# [Textauszug]
---
Iosseb Iremaschwili

Iosseb Georgi dse Iremaschwili (georgisch იოსებ გიორგის ძე ირემაშვილი,[1] russisch Иосиф Георгиевич Иремашвили; * 6. Januarjul. / 18. Januar 1879greg.[1] in Urbnisi, Ujesd Gori, Gouvernement Tiflis, Russisches Kaiserreich; † 19. März 1945 im KZ Buchenwald[2]) war ein georgischer Kindheitsfreund aus Gori und Mitseminarist am Orthodoxen Seminar in Tiflis von Josef Stalin, Anhänger der Menschewiki, georgischer Politiker, Nationalist und Gegner der sowjetischen Besatzung Georgiens.
---
# [Material]
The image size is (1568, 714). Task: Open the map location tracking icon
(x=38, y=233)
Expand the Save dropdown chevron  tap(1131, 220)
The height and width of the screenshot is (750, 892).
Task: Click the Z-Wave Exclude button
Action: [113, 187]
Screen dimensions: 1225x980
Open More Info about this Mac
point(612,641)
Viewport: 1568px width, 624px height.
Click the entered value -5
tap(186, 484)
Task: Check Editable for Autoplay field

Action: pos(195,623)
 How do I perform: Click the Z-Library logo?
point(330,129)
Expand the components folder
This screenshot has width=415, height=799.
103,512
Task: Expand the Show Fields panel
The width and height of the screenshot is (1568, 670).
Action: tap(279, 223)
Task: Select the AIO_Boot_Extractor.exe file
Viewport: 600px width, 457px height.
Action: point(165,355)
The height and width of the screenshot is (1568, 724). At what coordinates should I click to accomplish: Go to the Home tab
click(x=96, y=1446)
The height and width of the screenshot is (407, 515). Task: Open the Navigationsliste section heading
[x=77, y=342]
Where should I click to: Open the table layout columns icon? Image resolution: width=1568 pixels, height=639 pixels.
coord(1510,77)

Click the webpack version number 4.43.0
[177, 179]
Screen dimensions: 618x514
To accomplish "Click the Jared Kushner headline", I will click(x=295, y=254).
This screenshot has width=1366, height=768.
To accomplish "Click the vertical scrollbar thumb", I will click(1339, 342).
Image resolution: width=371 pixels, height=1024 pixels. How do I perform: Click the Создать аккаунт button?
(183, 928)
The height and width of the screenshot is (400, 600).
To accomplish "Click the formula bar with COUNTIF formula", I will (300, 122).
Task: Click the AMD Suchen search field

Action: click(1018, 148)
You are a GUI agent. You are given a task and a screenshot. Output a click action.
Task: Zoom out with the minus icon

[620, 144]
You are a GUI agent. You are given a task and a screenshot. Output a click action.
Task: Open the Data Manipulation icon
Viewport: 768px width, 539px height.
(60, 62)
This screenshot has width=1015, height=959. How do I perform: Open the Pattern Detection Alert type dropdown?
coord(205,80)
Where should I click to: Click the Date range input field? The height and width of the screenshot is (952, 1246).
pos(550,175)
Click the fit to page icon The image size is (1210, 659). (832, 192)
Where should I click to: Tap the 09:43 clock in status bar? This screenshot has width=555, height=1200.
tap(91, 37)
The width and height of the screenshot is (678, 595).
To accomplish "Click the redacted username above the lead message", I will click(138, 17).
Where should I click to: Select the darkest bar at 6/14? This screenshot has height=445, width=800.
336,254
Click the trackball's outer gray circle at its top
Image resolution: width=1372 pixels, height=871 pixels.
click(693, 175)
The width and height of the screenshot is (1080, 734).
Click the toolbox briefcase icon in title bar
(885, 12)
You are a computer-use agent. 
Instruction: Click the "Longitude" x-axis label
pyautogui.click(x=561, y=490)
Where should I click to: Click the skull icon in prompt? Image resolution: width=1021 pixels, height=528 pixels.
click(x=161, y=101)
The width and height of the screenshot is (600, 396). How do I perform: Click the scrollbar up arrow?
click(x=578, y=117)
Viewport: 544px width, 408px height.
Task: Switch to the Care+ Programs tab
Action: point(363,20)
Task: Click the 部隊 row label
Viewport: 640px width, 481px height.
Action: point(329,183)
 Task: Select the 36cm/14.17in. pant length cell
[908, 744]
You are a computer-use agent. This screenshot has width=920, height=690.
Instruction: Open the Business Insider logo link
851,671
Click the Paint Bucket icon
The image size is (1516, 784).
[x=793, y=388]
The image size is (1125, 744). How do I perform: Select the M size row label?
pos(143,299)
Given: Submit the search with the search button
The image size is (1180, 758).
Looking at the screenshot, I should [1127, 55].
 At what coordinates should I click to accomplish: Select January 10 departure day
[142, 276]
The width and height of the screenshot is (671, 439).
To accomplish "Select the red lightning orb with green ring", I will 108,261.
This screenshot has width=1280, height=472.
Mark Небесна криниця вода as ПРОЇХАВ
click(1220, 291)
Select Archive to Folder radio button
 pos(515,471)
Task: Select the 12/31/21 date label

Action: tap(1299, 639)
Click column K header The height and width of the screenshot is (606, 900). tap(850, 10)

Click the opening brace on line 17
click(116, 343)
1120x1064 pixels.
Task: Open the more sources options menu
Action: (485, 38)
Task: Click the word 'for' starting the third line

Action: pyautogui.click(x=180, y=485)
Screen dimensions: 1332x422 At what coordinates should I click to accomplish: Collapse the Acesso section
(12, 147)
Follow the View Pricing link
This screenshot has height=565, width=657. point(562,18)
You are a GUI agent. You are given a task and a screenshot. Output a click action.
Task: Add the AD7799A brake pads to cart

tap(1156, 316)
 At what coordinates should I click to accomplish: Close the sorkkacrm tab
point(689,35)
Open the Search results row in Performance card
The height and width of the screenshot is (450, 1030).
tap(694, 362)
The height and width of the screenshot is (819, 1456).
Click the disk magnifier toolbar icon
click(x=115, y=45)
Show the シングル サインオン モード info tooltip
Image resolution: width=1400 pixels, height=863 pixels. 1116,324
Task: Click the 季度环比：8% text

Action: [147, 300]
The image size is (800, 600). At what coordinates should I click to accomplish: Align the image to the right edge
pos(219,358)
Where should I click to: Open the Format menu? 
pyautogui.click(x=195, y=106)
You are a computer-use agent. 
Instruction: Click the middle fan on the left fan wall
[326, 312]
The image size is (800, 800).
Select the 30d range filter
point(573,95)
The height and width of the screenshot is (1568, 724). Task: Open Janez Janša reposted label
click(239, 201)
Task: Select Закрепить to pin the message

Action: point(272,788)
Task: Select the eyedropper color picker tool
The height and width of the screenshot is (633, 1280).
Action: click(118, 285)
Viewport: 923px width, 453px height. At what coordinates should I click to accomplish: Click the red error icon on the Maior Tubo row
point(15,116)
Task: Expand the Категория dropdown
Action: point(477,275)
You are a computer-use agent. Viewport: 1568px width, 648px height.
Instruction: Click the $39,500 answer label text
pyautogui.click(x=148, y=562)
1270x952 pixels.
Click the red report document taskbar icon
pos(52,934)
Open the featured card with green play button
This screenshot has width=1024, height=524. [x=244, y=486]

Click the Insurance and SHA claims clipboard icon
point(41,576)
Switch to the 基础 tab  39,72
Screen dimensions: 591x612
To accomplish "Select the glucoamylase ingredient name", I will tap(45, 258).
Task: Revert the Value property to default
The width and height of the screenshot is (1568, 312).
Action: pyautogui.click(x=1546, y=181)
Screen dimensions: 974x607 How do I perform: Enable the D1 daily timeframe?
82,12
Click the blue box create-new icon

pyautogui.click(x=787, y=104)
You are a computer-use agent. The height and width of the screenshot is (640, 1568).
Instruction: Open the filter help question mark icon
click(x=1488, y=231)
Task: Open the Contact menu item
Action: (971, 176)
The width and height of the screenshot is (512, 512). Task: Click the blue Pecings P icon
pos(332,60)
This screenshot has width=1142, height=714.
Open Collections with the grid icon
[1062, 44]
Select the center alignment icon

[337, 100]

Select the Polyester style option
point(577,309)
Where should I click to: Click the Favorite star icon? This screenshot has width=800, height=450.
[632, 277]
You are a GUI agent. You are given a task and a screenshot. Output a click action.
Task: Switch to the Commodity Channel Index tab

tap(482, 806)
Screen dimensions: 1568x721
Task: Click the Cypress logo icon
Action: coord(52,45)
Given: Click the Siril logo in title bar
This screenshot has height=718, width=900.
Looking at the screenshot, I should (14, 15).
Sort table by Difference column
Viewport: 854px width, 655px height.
---
Geben Sie den Absatz des Textauszugs, der mit „Iosseb Georgi dse Iremaschwili“ beginnt, als kurze Stichpunktliste wieder. Behalten Sie dabei alle wesentlichen Angaben bei.

# [Lösung]
- Geboren am 18. Januar 1879 (gregorianisch) in Urbnisi, Ujesd Gori, Gouvernement Tiflis, Russisches Kaiserreich
- Gestorben am 19. März 1945 im KZ Buchenwald
- Kindheitsfreund Josef Stalins aus Gori
- Mitseminarist Stalins am Orthodoxen Seminar in Tiflis
- Anhänger der Menschewiki
- Georgischer Politiker und Nationalist
- Gegner der sowjetischen Besatzung Georgiens